**Task details:**
Answer these questions using the notes on colonial encounters in Asia and Africa:
(a) Which country is paired with Indochina?
(b) By how much did conquest and disease reduce native numbers in the South Pacific territories?
(c) For what product did King Leopold II of Belgium inflict cruelty on the people of Congo?

Colonial encounters in Asia and Africa:
-Enormous productivity of industrial technology created new need for extensive raw material and agricultural products
-Industrial Capitalism produced more goods than people could buy, they needed to sell their products
Imperalism: a policy of extending a country's power and influence through diplomacy or military force. It promised to solve the class conflicts of an industraizing society while avoiding revolution or the serious redistribution of wealth.
Asia:
Britain- India
USA- Phillipines
Netherlands- East Indies
Japan- Korea
France- Indochina
South Pacific territories (Aussie & NZ) were both taken over by the british. Smiliar to early colonization of North America. Conquest was accompanied by large-scale European settlement and diseases that reduced native numbers by 75% or more. These became settle colonies "neo-european" societies in the South Pacific.
Colonial take over changed the way work was performed. Old working ways were eroded almost everywhere int he colonial world. Peasant families (farms) diminished as growing numbers directed their energies to working or selling what they produced as a cash income. The money was necessary to pay taxes, school fees and for buying things that were essential to their survival. Artistans suffered when cheaper machine manufactured merchandies displaced their own hand-made goods. Occupations for blacksmithing and tanning lost their place within African societies. Asian and African merchants were squeezed out by well financed european commercial firms
King Leopold II of Belgium inflicted the most cruelty upon the people of Congo for rubber that was used in bicycles and automobiles. Forced Labor in the Congo and neigboring German colony of Cameroon laid the foundations of the AIDS epidemic.

Dataset entries:
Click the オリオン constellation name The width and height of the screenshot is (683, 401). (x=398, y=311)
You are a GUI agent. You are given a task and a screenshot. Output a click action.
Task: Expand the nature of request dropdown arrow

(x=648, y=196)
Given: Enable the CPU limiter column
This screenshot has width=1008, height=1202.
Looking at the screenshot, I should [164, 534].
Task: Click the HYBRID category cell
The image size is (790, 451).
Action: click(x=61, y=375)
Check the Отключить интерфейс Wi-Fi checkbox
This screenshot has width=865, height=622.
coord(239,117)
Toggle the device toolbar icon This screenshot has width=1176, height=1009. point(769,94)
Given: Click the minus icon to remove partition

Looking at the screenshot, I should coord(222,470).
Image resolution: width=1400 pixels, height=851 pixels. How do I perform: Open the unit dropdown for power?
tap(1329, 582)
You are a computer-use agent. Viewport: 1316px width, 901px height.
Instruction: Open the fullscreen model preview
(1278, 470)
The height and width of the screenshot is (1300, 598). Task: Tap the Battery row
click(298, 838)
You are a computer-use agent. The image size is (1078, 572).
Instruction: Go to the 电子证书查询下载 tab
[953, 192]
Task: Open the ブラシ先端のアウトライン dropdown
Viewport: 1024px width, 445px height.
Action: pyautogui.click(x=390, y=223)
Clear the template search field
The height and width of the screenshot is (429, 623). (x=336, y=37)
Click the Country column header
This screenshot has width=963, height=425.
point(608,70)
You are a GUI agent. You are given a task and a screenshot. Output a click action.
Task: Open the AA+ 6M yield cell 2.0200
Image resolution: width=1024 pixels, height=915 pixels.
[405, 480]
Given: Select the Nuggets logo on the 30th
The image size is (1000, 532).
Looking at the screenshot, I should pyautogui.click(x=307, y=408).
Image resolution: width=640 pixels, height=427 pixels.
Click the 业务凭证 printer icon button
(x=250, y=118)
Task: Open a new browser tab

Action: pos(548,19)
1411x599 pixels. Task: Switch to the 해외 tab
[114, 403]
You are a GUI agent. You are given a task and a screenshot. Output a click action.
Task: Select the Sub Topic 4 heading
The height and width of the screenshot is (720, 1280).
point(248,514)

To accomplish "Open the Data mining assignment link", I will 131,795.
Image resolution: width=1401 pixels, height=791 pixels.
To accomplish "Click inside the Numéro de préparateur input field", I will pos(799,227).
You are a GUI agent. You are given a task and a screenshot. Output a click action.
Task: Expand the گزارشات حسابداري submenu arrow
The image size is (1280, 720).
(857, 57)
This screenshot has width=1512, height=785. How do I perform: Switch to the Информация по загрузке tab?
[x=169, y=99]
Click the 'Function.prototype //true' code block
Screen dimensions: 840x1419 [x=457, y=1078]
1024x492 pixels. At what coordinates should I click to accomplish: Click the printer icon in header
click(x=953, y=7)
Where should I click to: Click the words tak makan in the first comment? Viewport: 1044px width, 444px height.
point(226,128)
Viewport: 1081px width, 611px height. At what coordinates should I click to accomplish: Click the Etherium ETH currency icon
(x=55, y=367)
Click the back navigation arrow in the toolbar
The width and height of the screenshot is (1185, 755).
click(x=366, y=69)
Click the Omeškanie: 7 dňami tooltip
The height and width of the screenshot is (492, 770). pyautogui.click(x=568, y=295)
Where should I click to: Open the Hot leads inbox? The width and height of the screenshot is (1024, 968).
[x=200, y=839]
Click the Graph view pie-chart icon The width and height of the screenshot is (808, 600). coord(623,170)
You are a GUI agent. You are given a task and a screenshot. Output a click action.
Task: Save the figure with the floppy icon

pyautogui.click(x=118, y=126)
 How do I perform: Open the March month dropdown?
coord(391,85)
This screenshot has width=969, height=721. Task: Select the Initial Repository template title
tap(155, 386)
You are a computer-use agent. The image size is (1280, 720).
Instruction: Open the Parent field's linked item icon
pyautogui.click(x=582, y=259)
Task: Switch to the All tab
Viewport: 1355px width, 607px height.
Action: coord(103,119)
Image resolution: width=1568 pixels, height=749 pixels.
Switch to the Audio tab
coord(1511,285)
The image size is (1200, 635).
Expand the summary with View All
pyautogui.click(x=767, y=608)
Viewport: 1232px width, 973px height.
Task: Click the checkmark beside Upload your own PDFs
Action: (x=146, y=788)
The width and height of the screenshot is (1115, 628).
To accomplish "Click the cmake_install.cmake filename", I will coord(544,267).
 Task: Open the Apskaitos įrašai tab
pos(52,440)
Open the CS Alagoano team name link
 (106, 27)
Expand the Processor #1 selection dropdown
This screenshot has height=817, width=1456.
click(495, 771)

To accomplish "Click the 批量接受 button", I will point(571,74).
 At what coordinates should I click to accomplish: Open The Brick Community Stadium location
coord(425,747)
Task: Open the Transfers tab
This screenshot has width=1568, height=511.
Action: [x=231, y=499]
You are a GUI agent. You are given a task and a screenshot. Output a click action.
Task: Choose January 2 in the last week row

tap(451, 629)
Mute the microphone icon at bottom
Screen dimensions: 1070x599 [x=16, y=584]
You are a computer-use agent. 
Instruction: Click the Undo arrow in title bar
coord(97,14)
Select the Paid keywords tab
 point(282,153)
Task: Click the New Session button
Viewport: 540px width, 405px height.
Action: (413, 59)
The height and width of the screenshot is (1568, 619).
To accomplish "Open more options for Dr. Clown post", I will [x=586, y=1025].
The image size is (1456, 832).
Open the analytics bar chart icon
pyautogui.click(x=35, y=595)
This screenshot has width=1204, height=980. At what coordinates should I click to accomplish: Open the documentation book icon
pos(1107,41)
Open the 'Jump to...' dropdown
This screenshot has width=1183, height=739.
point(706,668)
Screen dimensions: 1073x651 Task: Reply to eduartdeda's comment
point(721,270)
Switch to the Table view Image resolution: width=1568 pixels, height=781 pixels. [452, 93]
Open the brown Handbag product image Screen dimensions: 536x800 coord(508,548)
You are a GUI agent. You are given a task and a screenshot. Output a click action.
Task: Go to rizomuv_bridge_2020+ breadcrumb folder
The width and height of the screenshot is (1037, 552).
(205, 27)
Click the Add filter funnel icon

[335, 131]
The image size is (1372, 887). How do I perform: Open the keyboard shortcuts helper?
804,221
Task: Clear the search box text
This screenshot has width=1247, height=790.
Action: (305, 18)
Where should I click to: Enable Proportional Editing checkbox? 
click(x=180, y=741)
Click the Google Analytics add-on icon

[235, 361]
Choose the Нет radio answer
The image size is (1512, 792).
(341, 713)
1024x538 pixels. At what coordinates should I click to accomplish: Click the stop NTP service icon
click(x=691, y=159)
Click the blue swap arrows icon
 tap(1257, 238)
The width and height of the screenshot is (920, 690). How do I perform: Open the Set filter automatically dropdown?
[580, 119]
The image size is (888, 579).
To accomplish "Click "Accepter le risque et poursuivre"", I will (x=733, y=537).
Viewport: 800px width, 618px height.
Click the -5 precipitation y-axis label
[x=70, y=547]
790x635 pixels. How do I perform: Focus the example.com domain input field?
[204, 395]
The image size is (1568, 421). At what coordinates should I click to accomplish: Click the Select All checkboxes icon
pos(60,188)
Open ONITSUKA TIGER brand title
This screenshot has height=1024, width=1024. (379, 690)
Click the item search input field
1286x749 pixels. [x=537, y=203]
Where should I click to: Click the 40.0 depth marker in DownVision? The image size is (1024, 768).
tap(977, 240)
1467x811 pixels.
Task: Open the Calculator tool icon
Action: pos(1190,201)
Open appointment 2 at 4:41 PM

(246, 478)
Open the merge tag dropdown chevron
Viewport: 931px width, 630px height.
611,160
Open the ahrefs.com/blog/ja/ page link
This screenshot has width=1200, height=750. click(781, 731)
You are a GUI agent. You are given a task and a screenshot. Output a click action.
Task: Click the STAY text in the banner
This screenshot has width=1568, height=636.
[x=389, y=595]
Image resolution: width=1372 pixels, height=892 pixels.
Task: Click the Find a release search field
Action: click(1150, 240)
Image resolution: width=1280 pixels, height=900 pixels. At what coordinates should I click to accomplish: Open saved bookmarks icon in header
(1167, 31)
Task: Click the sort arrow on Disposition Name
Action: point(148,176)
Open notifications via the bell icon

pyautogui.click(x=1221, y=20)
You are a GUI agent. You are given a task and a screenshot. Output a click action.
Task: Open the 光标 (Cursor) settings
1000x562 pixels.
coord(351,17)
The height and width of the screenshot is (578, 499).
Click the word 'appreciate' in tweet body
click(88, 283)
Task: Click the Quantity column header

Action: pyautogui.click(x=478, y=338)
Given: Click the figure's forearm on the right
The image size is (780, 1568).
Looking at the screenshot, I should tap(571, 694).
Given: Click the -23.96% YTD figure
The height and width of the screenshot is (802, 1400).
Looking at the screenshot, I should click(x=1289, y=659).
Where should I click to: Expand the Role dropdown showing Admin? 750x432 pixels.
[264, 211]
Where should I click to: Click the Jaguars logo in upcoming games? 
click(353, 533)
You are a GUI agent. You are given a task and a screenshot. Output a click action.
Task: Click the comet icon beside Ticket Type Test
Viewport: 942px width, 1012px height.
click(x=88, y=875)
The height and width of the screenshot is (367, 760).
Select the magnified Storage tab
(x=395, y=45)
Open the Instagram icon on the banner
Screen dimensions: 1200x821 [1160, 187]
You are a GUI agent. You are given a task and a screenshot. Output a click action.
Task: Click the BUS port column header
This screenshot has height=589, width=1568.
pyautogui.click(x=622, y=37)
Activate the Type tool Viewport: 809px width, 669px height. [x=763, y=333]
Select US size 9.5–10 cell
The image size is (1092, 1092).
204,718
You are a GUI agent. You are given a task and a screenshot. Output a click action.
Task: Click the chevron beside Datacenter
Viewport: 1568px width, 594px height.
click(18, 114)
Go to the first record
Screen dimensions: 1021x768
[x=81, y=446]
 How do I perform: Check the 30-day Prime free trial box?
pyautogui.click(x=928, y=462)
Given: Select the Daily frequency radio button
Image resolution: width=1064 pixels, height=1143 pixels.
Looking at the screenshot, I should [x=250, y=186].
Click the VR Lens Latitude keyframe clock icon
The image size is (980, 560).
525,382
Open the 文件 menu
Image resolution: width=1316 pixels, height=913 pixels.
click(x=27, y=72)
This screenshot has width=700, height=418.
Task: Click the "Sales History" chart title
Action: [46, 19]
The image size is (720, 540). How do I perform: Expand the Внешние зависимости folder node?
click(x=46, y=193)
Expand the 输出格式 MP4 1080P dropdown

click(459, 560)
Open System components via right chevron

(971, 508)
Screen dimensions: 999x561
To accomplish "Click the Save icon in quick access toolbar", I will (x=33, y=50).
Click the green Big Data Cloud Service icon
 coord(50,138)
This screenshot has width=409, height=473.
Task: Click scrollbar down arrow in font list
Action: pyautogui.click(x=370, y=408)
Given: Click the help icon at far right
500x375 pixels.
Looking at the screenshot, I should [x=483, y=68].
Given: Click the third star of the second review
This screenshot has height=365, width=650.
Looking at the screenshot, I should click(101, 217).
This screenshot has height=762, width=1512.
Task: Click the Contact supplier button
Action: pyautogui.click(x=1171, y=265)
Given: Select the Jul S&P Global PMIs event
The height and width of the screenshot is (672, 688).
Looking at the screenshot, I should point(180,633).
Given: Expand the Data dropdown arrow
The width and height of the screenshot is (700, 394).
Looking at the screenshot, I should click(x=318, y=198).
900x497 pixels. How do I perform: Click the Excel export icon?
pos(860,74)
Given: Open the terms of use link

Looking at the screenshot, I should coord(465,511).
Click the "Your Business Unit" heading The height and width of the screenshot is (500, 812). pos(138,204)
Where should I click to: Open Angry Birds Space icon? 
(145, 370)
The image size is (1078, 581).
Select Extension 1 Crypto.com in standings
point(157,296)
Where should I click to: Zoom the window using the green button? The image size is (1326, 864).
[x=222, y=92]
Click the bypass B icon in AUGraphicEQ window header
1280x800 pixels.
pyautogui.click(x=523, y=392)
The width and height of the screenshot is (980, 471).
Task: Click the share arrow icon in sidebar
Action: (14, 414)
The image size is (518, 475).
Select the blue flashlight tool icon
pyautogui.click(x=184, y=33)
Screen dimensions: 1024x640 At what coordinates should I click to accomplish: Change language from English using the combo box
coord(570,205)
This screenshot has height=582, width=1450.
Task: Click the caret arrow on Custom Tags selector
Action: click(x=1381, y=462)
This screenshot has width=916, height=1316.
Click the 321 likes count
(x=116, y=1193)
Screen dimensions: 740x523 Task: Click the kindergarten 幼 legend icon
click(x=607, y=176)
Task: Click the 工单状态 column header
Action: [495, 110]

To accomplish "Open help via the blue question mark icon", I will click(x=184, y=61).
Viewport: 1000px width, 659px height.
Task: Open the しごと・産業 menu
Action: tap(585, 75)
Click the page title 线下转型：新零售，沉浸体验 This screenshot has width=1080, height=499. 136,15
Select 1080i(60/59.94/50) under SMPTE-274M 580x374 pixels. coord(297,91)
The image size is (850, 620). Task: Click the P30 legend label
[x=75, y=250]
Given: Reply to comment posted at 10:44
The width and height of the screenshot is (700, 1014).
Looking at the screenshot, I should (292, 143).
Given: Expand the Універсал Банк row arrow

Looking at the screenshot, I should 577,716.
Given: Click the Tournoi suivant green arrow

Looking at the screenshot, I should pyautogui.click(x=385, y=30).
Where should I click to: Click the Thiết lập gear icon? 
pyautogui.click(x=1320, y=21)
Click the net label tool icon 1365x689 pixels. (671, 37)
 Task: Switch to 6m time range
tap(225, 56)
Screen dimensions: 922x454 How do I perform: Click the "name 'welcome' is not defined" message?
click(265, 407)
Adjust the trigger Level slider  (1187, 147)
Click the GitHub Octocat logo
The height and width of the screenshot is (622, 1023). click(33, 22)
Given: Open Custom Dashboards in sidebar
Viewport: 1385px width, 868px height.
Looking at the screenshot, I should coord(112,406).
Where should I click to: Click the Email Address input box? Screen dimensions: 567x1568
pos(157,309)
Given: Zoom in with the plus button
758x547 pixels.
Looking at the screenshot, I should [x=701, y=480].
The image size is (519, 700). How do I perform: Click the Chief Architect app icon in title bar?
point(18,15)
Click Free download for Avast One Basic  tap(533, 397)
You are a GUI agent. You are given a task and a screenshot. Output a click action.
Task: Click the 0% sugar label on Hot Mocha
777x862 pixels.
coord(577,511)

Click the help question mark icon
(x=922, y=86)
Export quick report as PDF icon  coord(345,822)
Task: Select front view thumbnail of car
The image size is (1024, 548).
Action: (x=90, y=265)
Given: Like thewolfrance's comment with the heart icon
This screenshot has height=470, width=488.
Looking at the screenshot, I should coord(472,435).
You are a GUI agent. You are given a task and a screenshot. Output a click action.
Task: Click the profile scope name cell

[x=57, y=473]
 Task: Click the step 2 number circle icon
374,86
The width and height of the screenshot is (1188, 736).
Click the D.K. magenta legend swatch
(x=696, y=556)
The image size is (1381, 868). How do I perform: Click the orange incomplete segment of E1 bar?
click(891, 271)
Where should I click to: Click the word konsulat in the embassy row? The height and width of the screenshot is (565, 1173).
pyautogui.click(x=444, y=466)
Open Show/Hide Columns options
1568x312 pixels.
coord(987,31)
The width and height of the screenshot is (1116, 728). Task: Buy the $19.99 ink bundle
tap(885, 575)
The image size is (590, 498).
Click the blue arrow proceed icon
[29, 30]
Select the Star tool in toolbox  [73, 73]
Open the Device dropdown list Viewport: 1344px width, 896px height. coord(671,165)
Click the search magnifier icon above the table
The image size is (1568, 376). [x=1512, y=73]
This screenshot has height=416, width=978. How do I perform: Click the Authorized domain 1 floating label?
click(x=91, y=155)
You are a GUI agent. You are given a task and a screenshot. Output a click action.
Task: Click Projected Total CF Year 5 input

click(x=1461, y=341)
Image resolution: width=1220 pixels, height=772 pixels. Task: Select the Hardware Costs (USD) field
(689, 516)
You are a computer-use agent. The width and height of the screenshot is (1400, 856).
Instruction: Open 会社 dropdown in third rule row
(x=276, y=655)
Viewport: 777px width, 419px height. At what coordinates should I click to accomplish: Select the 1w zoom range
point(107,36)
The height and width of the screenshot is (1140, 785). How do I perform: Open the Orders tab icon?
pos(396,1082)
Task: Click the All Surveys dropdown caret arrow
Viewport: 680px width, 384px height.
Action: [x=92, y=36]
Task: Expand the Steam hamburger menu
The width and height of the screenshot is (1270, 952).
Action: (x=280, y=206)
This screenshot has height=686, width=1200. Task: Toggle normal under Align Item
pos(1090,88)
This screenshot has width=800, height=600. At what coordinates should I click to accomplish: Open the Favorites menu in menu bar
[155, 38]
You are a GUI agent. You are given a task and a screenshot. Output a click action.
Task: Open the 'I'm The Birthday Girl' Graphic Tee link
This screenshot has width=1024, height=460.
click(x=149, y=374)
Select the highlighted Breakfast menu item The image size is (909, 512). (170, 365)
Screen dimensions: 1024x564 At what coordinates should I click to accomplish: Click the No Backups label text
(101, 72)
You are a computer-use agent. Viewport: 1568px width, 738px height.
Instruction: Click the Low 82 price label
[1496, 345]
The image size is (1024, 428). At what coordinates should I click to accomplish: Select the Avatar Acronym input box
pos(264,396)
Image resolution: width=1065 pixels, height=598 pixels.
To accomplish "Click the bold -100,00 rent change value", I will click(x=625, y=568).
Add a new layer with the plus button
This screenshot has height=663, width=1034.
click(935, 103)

**Output for this task:**
(a) France
(b) By 75% or more
(c) Rubber, which was used in bicycles and automobiles